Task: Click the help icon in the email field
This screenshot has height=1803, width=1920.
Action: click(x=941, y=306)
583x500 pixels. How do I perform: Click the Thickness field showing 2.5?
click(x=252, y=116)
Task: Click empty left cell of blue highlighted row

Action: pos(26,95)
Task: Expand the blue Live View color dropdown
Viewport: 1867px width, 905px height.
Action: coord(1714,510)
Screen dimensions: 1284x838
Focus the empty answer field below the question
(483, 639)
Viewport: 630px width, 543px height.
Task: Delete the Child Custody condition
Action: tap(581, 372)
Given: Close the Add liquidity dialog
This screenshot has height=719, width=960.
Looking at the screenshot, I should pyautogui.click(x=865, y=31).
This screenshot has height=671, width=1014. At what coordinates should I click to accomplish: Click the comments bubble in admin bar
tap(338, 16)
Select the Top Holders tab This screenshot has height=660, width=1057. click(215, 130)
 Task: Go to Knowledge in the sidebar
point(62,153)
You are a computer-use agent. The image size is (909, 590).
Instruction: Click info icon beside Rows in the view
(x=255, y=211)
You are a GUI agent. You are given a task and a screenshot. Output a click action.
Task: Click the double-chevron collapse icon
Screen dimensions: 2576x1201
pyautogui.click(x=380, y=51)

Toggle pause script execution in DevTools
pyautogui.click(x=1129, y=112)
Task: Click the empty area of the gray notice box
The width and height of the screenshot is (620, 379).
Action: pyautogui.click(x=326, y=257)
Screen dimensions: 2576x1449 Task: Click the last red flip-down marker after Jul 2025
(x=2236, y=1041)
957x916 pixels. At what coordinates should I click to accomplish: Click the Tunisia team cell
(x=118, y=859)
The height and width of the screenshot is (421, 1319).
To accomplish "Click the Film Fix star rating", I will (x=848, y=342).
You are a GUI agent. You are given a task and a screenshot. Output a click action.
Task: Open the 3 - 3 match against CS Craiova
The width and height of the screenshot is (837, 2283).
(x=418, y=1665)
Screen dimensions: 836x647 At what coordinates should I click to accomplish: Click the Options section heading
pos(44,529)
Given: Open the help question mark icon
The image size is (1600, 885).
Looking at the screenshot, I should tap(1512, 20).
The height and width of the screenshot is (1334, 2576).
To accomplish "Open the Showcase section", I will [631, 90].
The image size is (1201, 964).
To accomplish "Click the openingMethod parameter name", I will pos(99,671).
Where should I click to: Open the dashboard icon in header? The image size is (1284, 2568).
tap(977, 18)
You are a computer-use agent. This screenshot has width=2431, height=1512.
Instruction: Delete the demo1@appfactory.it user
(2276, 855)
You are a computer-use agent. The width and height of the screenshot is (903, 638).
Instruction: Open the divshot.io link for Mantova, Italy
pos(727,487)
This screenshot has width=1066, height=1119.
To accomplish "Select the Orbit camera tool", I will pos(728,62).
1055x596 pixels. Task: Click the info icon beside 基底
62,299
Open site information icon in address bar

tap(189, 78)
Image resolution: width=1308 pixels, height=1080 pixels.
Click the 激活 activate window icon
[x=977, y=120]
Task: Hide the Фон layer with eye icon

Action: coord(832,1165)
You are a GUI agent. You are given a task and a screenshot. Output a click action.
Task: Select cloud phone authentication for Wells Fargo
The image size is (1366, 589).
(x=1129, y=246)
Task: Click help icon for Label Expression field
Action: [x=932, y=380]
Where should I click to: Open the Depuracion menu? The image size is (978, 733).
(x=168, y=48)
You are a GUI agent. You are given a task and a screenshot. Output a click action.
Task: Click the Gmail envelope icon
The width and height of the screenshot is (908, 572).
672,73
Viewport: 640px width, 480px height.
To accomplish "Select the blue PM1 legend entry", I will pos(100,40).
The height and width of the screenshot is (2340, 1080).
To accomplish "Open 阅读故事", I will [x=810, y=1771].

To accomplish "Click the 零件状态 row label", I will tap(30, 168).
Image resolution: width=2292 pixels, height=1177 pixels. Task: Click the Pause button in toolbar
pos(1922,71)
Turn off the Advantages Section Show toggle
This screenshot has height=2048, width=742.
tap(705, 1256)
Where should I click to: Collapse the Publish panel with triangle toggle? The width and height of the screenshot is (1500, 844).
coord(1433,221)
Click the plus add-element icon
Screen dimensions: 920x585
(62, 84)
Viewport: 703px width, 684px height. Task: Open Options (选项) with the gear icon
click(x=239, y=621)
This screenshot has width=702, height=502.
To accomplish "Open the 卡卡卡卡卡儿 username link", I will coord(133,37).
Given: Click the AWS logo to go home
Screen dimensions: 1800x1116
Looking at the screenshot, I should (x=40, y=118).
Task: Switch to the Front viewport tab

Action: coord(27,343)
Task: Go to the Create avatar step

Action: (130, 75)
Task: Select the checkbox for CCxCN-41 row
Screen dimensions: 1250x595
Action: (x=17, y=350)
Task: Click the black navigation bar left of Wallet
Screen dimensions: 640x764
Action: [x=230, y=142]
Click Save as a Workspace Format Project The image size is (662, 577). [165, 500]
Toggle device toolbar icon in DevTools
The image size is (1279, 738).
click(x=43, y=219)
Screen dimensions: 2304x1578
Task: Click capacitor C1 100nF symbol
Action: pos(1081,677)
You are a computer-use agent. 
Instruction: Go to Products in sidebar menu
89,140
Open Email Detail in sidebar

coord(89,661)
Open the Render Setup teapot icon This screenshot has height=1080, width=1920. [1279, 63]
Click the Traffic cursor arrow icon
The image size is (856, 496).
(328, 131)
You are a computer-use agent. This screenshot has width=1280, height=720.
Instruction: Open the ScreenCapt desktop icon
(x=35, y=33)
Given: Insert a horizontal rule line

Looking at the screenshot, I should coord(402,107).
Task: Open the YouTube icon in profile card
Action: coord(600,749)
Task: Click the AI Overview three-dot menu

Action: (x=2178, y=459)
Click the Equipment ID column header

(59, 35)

··········

### Exercise instructions
How many lines of the items contain the word "blue"? Give only the number.

### Final result
3